### ROHDATEN
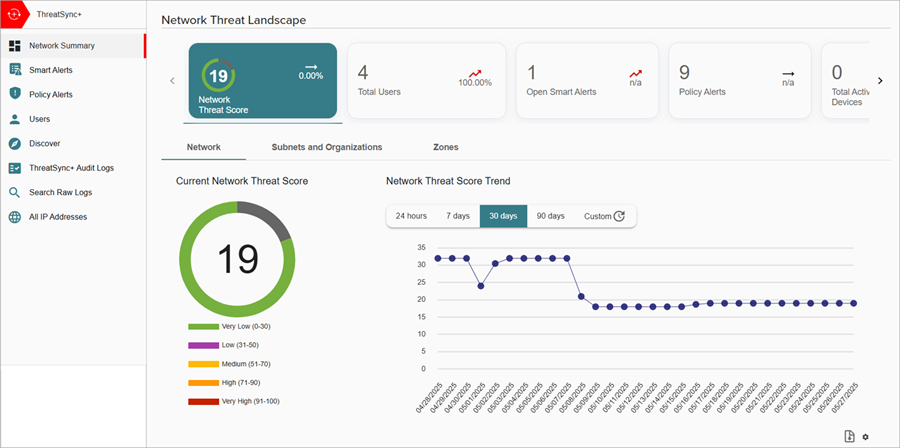Image resolution: width=900 pixels, height=448 pixels.
Task: Select the 7 days time range
Action: click(457, 216)
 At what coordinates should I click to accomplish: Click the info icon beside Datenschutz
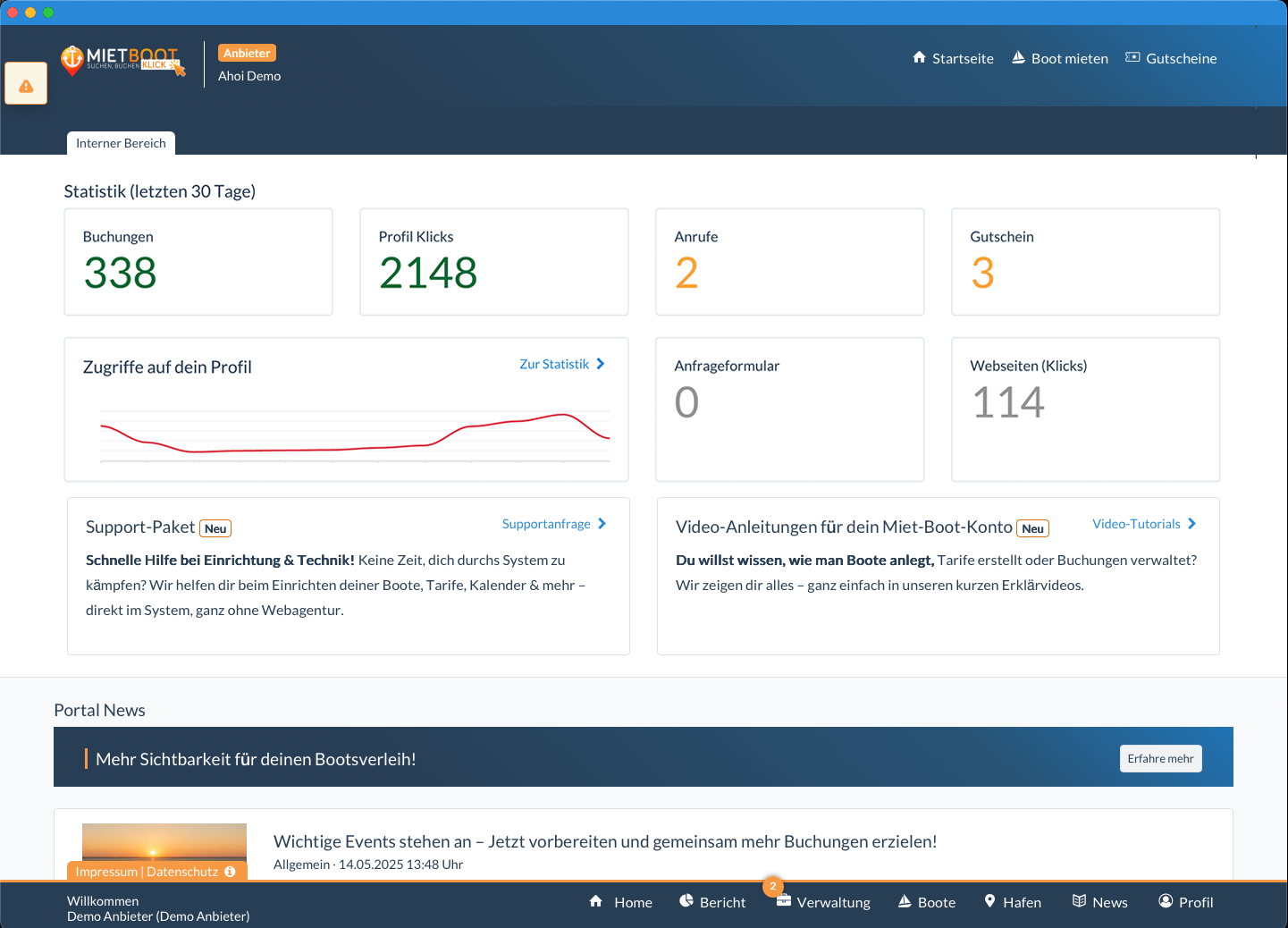coord(231,872)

### DEINE ANWEISUNGEN
Schreibe die gesamte Auflistung oben Wort für Wort ab und lass die Bilder dabei weg.

### ANTWORT ZUR AUFGABE
Image resolution: width=900 pixels, height=448 pixels.
Task: Select the 7 days time range
Action: click(457, 216)
 At what coordinates should I click to accomplish: Click the info icon beside Datenschutz
coord(231,872)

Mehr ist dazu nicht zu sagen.